Crisis económica, salario y fin de la épica
El autor también se detiene en un punto sensible: la crisis económica atraviesa de lleno a policías y penitenciarios, muchos de los cuales provienen de los sectores populares y hoy no alcanzan con su salario ni siquiera a cubrir la canasta familiar.
Señala que la vieja idea de la “vocación policial” como mito romántico se ha vaciado de contenido cuando:
- no hay reconocimiento
- no hay derechos
- no hay proyecto colectivo
Sin proyecto común, no hay épica posible.

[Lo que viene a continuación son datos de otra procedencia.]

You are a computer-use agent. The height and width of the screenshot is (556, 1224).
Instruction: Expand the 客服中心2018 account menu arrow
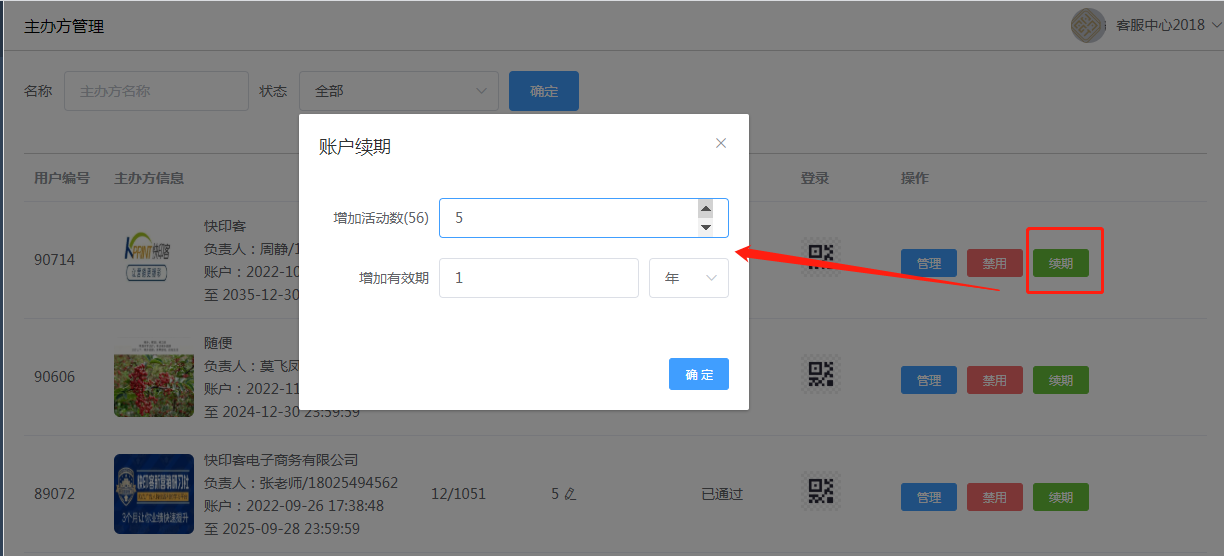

De la sospecha a la confianza soberana
Como cierre —y aquí aparece el carácter propositivo del libro— el autor plantea la necesidad de avanzar hacia una “doctrina de la confianza soberana”, basada en:
- la confianza entre el pueblo y el Estado
- el reconocimiento de los trabajadores de la seguridad como parte del cuerpo social
- un proyecto de bien común que reemplace la lógica de la desconfianza permanente
La obra no se presenta como un punto de llegada, sino como una doctrina en desarrollo, abierta al debate, a la crítica y a la construcción colectiva.
Un libro incómodo, necesario y profundamente político
Con más de 450 páginas, un glosario exhaustivo y un trabajo cuidado de edición, La doctrina de la sospecha permanente no busca agradar, sino ponerle nombre a lo que nos pasa.
En tiempos de crisis institucional y social, el libro invita a pensar una verdad simple y profunda: no hay seguridad democrática sin trabajadores respetados, ni Estado fuerte sin confianza social.